All the manoeuvring around the election of the Lebanese president and the appointment of a Prime Minister has circled around this issue: can the “duo”, Amal and Hezbollah be “excluded” from the Lebanese political process by the Lebanese Forces in conjunction with the United States? It doesn’t look like it. The first round of voting gave Josef Aoun 71 votes in parliament although Suleiman Franjieh withdrew from the race, leaving the head of the army alone. But this was not sufficient. It took meetings between Amal, Hezbollah and Aoun to be able to get Aoun across the 86 vote threshold. Joseph Aoun’s inauguration speech subsequently implied that Hezbollah deterrent was essential for the good of the Lebanese state to prevent future Israeli aggression. This in fact reflected the customary stance of the Lebanese army in the past which, despite materially being a creature of the United States, has always morally supported Hezbollah’s (and Amal’s) independent armoury.
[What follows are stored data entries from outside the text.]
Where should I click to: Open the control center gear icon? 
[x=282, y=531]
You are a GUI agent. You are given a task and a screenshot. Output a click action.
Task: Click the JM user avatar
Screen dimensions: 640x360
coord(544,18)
The next stage of the political process – the appointment of a Sunni prime minister – took a different turn. Although, Joseph Aoun had been the American candidate from the start and Suleiman Franjieh the candidate of the Shiite “duo,” it would be Saudi Arabia that would suddenly take the lead in the fraught political confrontation. The fall of Assad at Turkish hands had spooked the Saudi leadership. In view of the fact that Turkish ally, Qatar, had, furthermore, suddenly offered to fund the reconstruction of Lebanon whilst proposing Lebanese intelligence chief Elias al-Bayssari as a compromise candidate (between Joseph Aoun and Suleiman Franjieh), a robust Saudi drive to dominate both the Lebanese political process and the future reconstruction of the country followed. Both Franjieh and Bayssari were encouraged not to stand, leaving Aoun as the sole candidate.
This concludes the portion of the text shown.